Мы благодушествовали вместе с ним. Кончился наш дрейф на юг. Завтра двигать на север. Снова сто километров по профилю. Снова понтон «Капец», маршруты, камни, мошка́... Мы соскучились но людям, болтали с Байбековым. Слушали, как урчат финские машины...
Радист Миша ладил рацию. Паял, перематывал катушки. Только раз, посреди ночи, отвлекся. Старенький «бенц» приткнулся к обочине против взрывпункта. Миша пошел объясниться с проезжим финном. Финн был в кожаных галифе.
— Я рабочий, — сказал финну Миша. — Ай эм уоркер. Их бин арбайтор. Радист.
— О-о! — сказал финн. — Ме-ка-ник. — Он ткнул себя пальцем в грудь. Они улыбались друг другу. Кажется, поняли все хорошо.
Сладили сообща маленький костер. Финн достал блестящий кофейник, Миша поволок к костру большой лагерный чайник, заварку, сгущенку и папиросы «Красная звезда».
Они долго сидели с финном над костерком и потчевали друг друга, курили, молчали. Лица у обоих спокойные, усталые. Добрые лица.
Я бродил в эту ночь по дороге, спустился к Лотте. Написал прутиком на песке: «Здравствуй, Лотта!»
Через двое суток мы с Саблиным возвратились в наш лагерь, к нашей поварихе Ларисе.
Лариса встретила нас, вышла к нам из палатки:
— Думала, жаль, что вас нет, ушли хорошие люди.
Тридцать выше нуля
Пять дней жары. За тридцать перевалило. Купались. Скатывались с крутых боков понтона в настоявшуюся на торфяниках черную воду. Мы загорали. Мы пели песню: «Я люблю тебя, жизнь». Сойдясь в поваром Ларисой, мы поносили начальника Саблина. С Саблиным в маршрутах мы судачили о единственной женщине — о Ларисе. «Она хороший, надежный человек, — говорил Саблин. — Но...» — «Отличная баба, — говорил я. — Но...
По ночам мы читали Ромена Роллана, Карла Лундквиста, Владимира Луговского, Марселя Пруста, Других книжек не было у нас.
Я уходил в сторону и жег свой, отдельный костер.
...Две птицы воспевают север.
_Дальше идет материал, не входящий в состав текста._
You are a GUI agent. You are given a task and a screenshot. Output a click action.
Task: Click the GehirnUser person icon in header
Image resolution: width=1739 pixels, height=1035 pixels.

Одна выводит ближе к утру: фьюить. Другая с вечера начинает: чив-чив-чив-чив... Простенькая песенка. Сначала ровно, в одну ноту: чив-чив... И маленькое коленце в конце: чив-чив-чив? Вопрос. Что-то хочется понять птице. И не понять.
Ночевали в лагуне. Укрытый соснами, не видный с большого озера залив. Ровное полукружье пляжа. Песок цвета какао, гранатовая крошка. Хариусы медлительно высовывают морды из черной воды, подпрыгивают за летучей тварью и плюхаются обратно.
Ночью приплыл мужик. С вечера он шел на моторке сети ставить. Я крикнул ему:
— Але!
— Чего тебе?
— Дай закурить!
— Нету.
— Плохо.
И правда, мне было плохо. Мы плавали месяц по озерам. Вот возвращаемся к людям... Мужик приплыл к утру, привез две папиросины «Звездочка». «Вот, говорит, сплавал домой, да нету больше, магазин уже закрыли...»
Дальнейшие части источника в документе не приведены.